Pictures excluded, copy every record that follows exactly as it appears.

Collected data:
╭──

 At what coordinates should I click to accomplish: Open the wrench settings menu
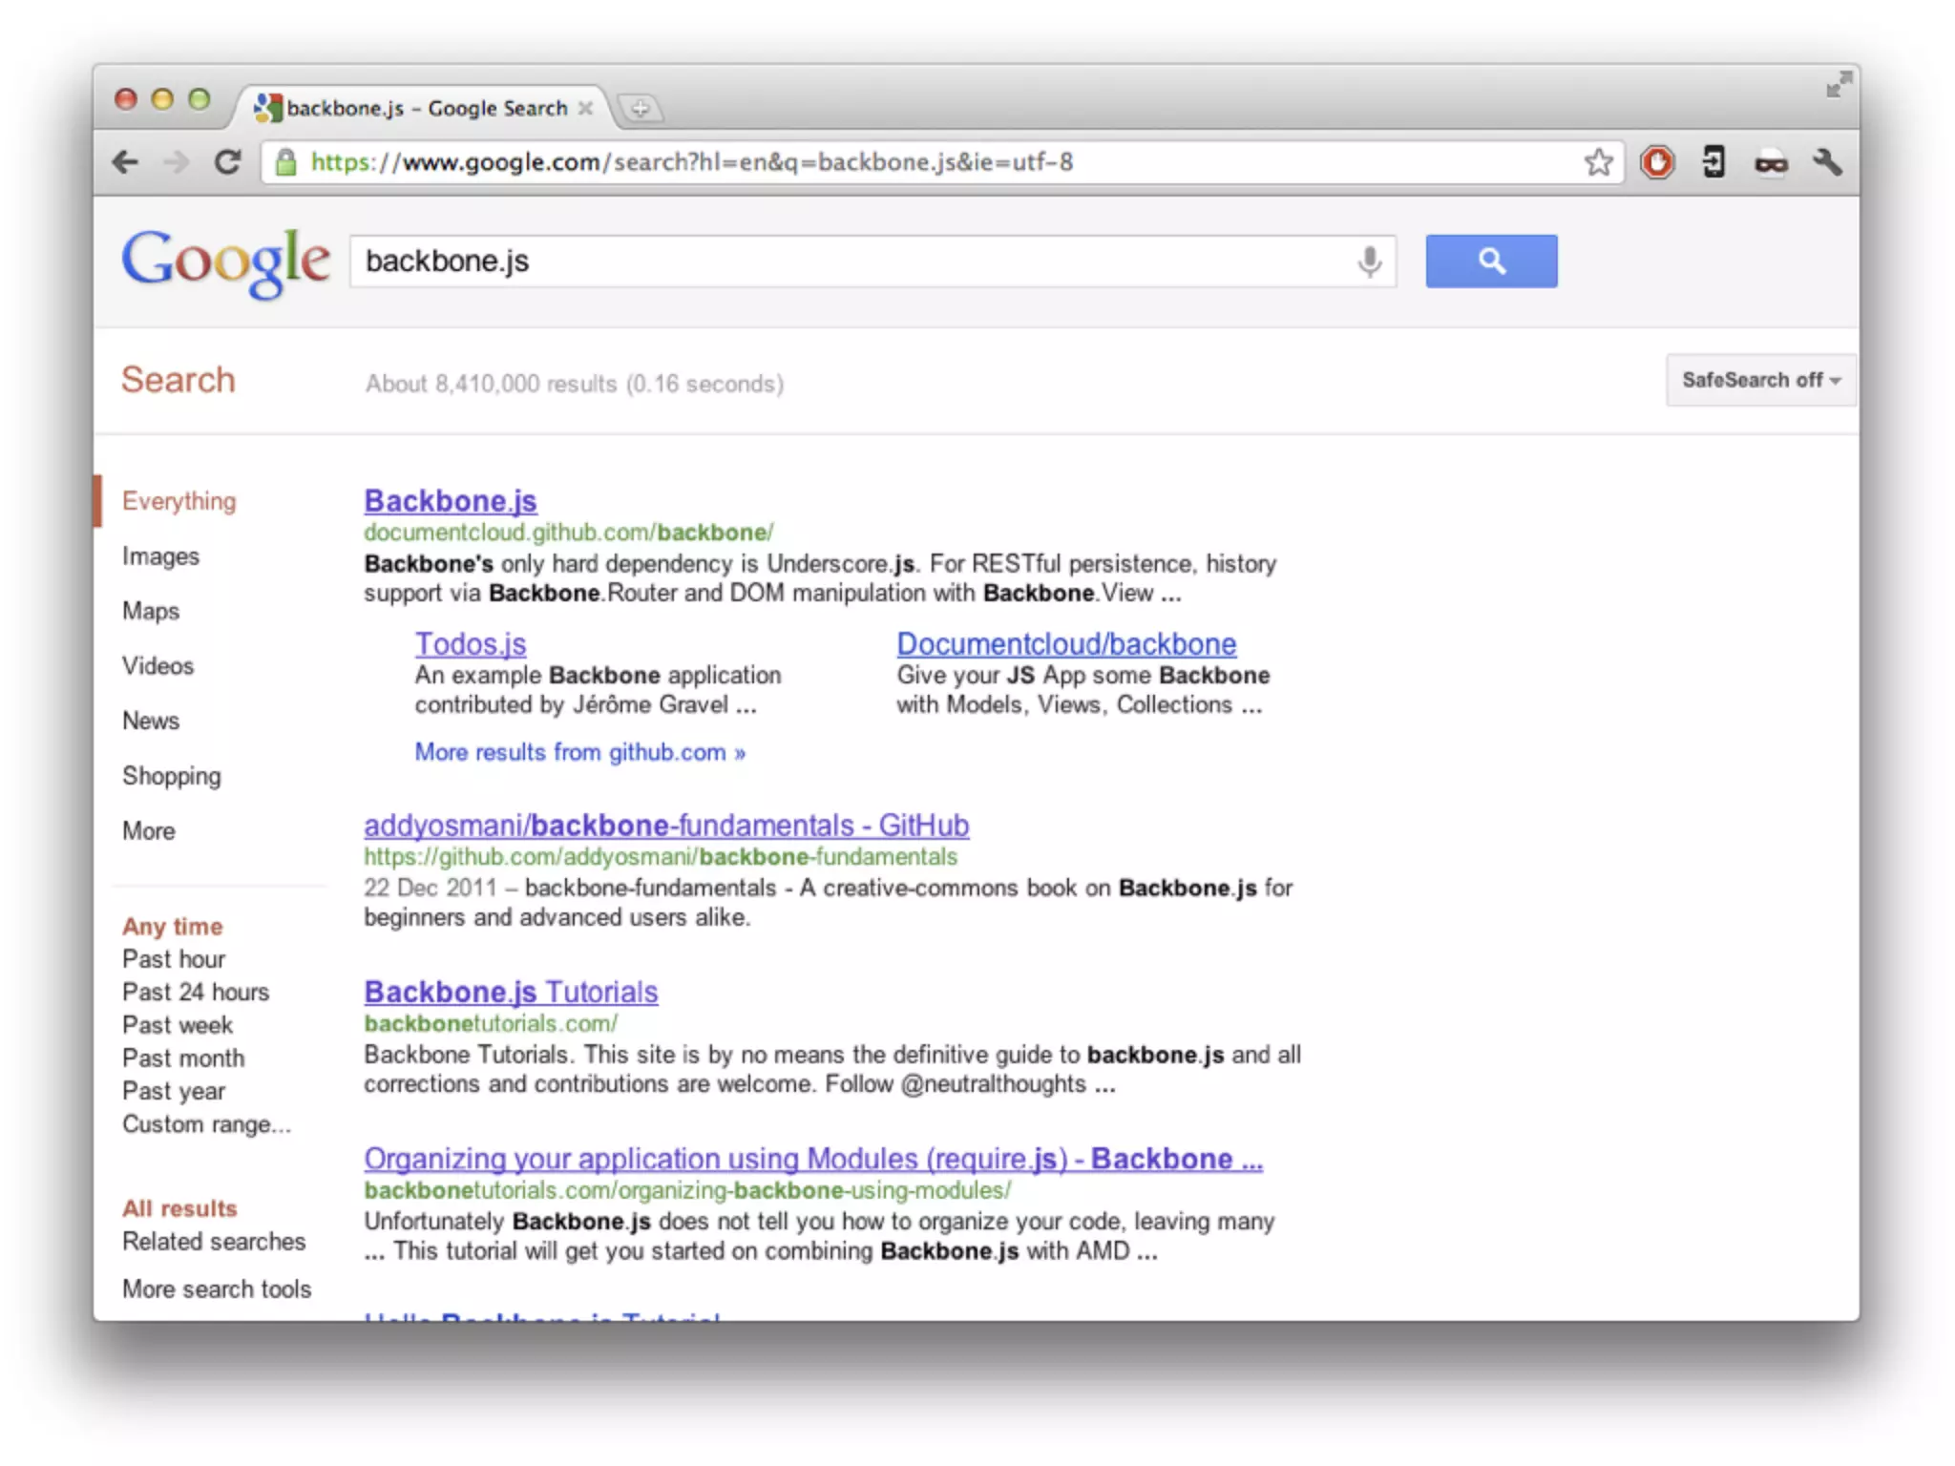point(1827,162)
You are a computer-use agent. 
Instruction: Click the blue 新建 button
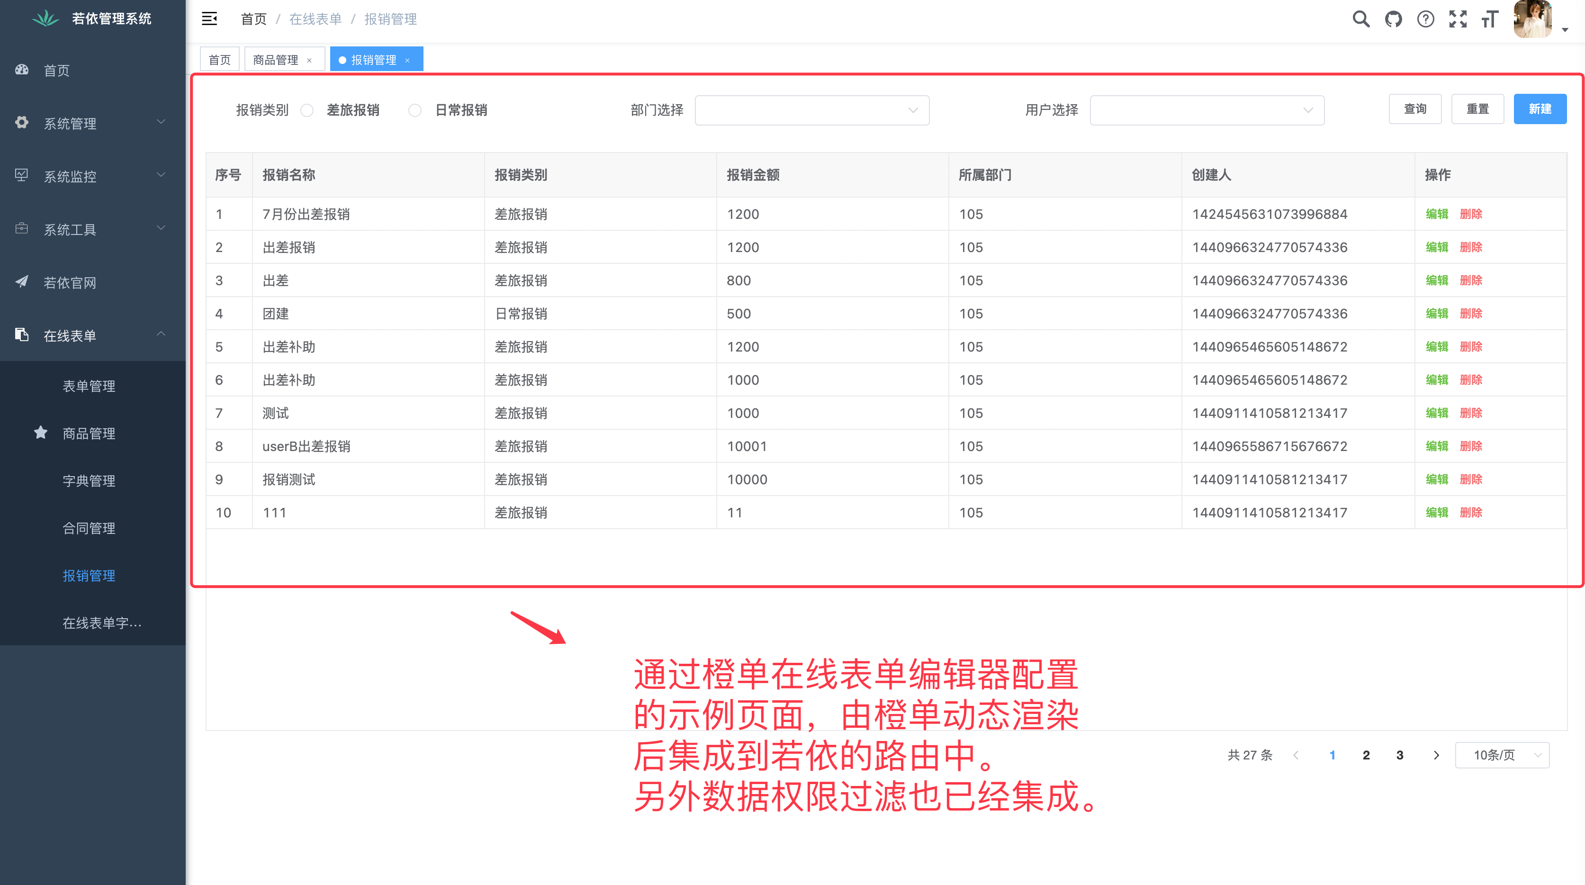click(x=1539, y=109)
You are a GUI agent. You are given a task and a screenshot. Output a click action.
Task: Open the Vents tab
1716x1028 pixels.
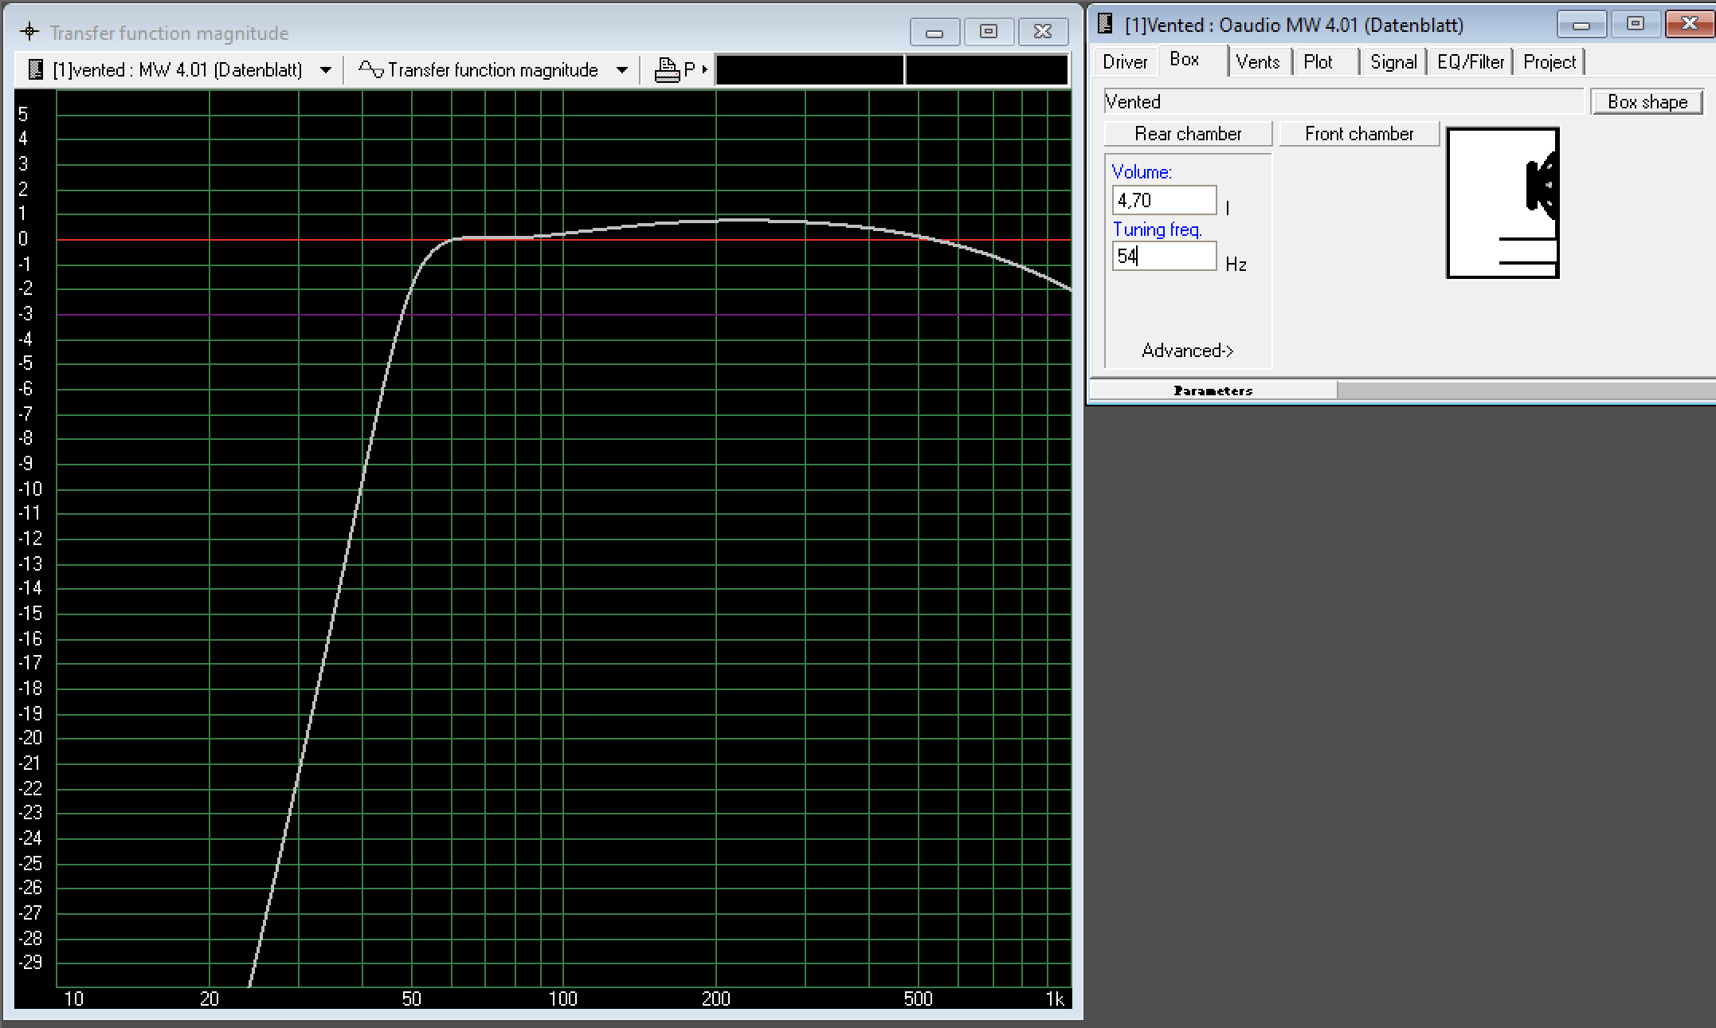coord(1257,62)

╰──

**SOLVED PROBLEM**
 At what coordinates should I click to accomplish: Open the wrench settings menu
point(1827,162)
You are a computer-use agent. 
Instruction: Click the blue 新建 button
click(x=1539, y=109)
You are a GUI agent. You are given a task and a screenshot. Output a click action.
Task: Open the Vents tab
1716x1028 pixels.
coord(1257,62)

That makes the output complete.